Extract:
################

We also got rid of clothing. I finally decluttered most of my clothing. You see, pregnancy changes things. My weight has fluctuated since the first kid from 125 to 170 to 132 to 188 to 142. I had decided to challenge myself to buy no new clothing this year. Well, I didn’t quite make it (underwear, swimsuits because I swim a lot and they wear out, and a pair of shorts). I had clothing that I bought after I had kid#2 that was too big, because I lost 25 lbs last year. I had clothing that was too small because it was pre-kid#2. I was holding onto it until “I lose the last 5-7 lbs”, but I’ve been trying to do that since December. And things have shifted, so my broader shoulders and ribcage suggest that they aren’t going to fit ever (yay for swimming and babies?) It was time to stop storing these size small shirts.
Anything that didn’t fit got tossed, with the exception of 3 pairs of shorts that are a little too big, because it’s hot and I need to wear something.

################

Data extract:

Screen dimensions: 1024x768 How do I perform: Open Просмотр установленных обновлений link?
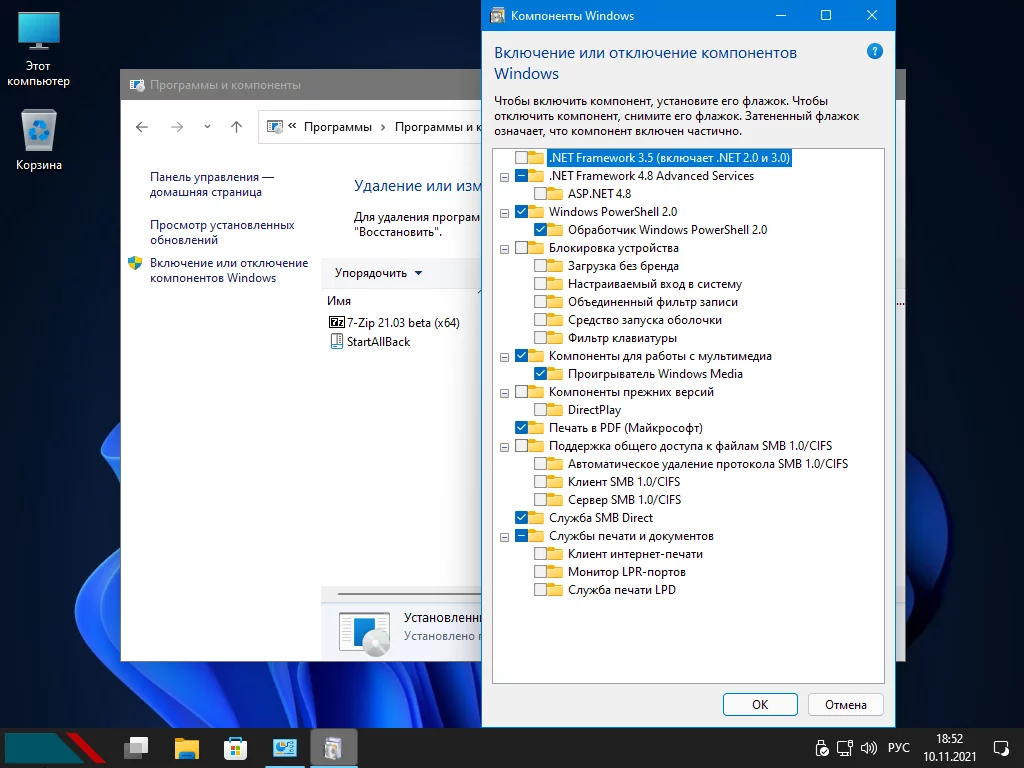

################

Directive:
Please retype the passage on decluttering clothes between "Anything that didn’t" and "to wear something.", inclusive. The material plays no part in this.

Solution below:
Anything that didn’t fit got tossed, with the exception of 3 pairs of shorts that are a little too big, because it’s hot and I need to wear something.